Written exercise: Extract the lines of the data below exactly, starting with the first line of the data and ending with the line that contains "Looking at the". Include both of those lines, and leave the pictures out of your answer.

Entries shown:
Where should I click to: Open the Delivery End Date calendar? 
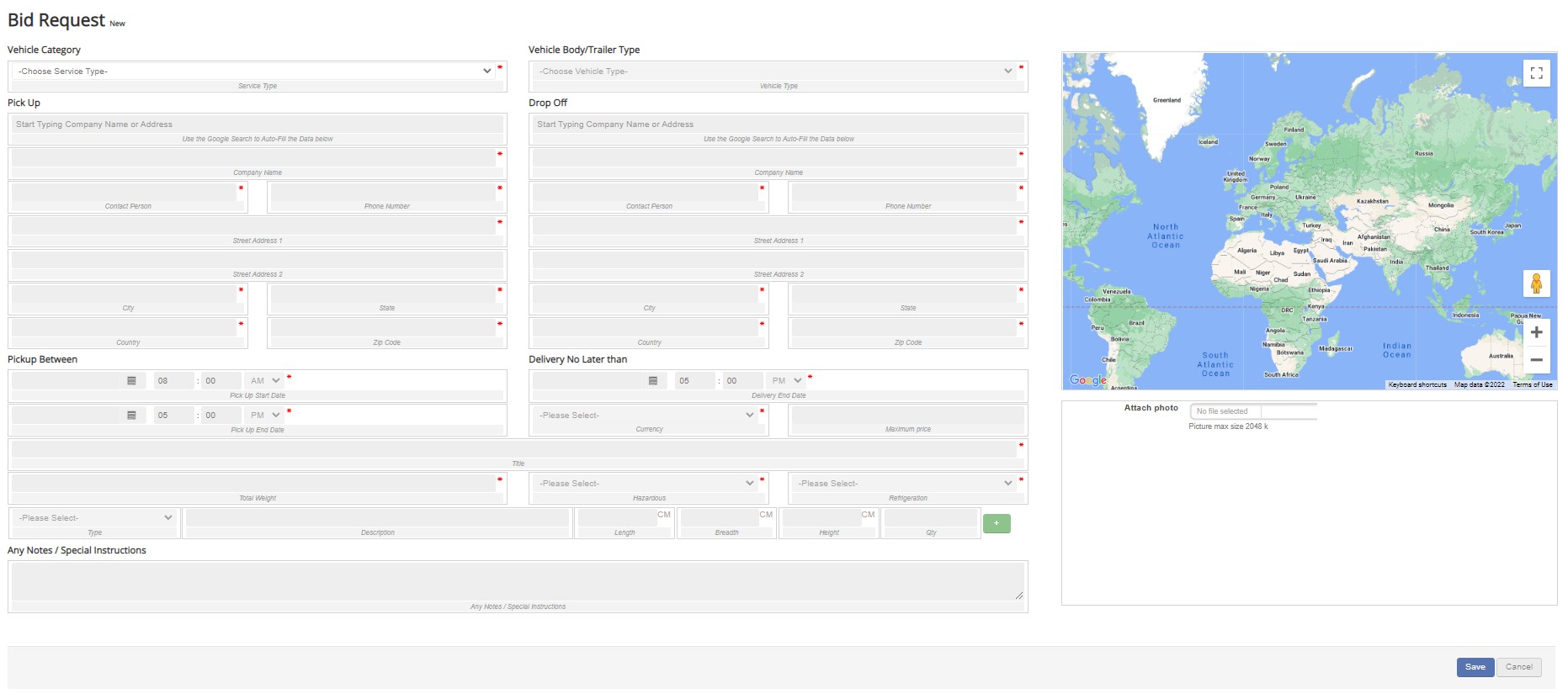[x=652, y=381]
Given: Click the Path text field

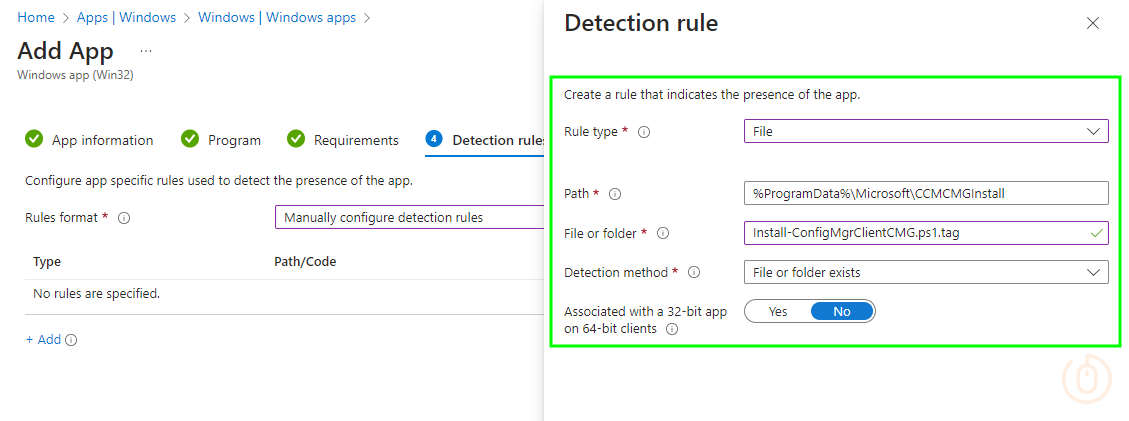Looking at the screenshot, I should click(x=926, y=193).
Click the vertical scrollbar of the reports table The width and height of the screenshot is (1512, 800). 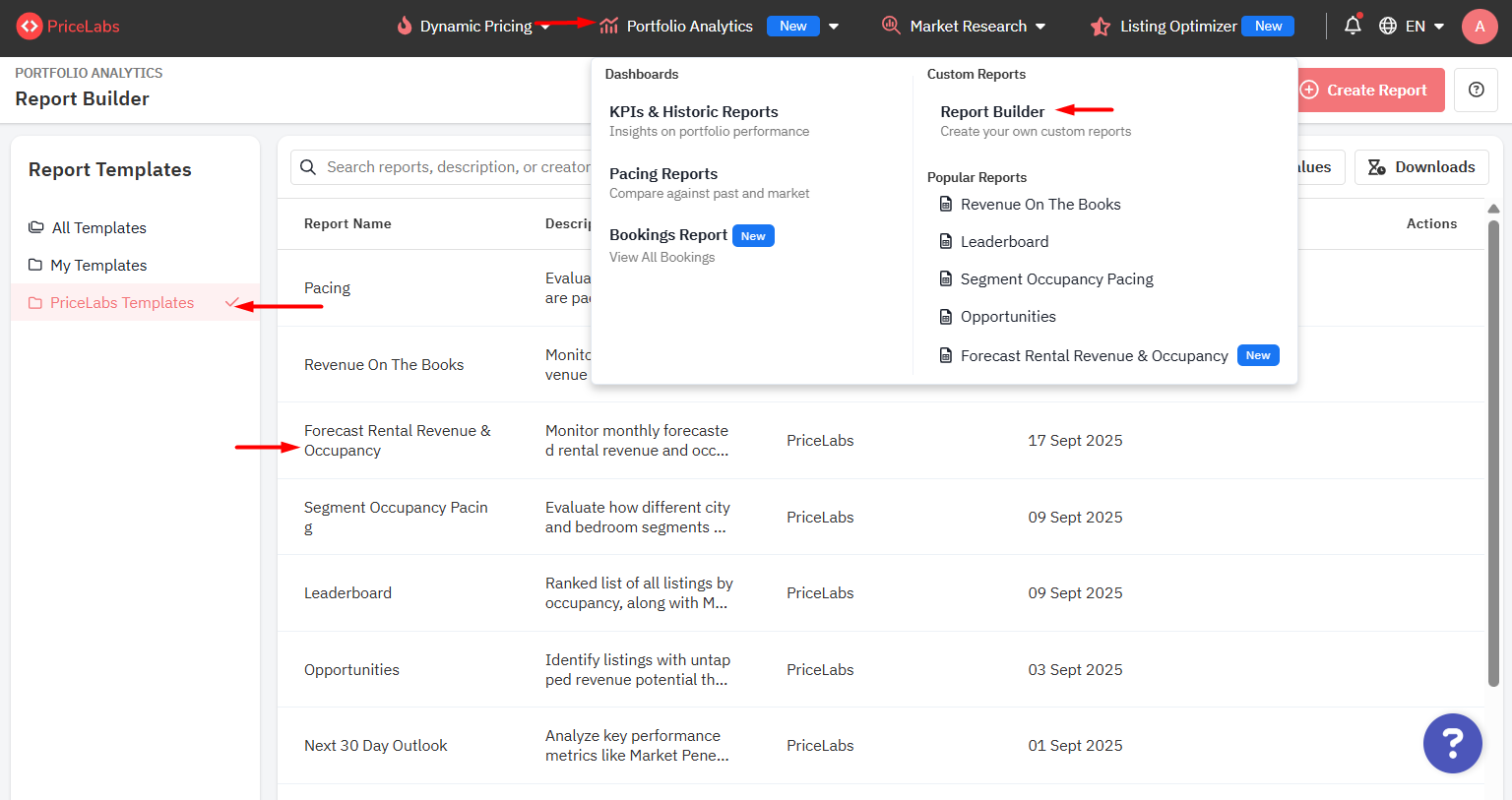(x=1492, y=453)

Task result:
Where should I click to: Open the Delivery End Date calendar? 
[x=652, y=381]
Given: Click the Path text field

Looking at the screenshot, I should click(x=926, y=193).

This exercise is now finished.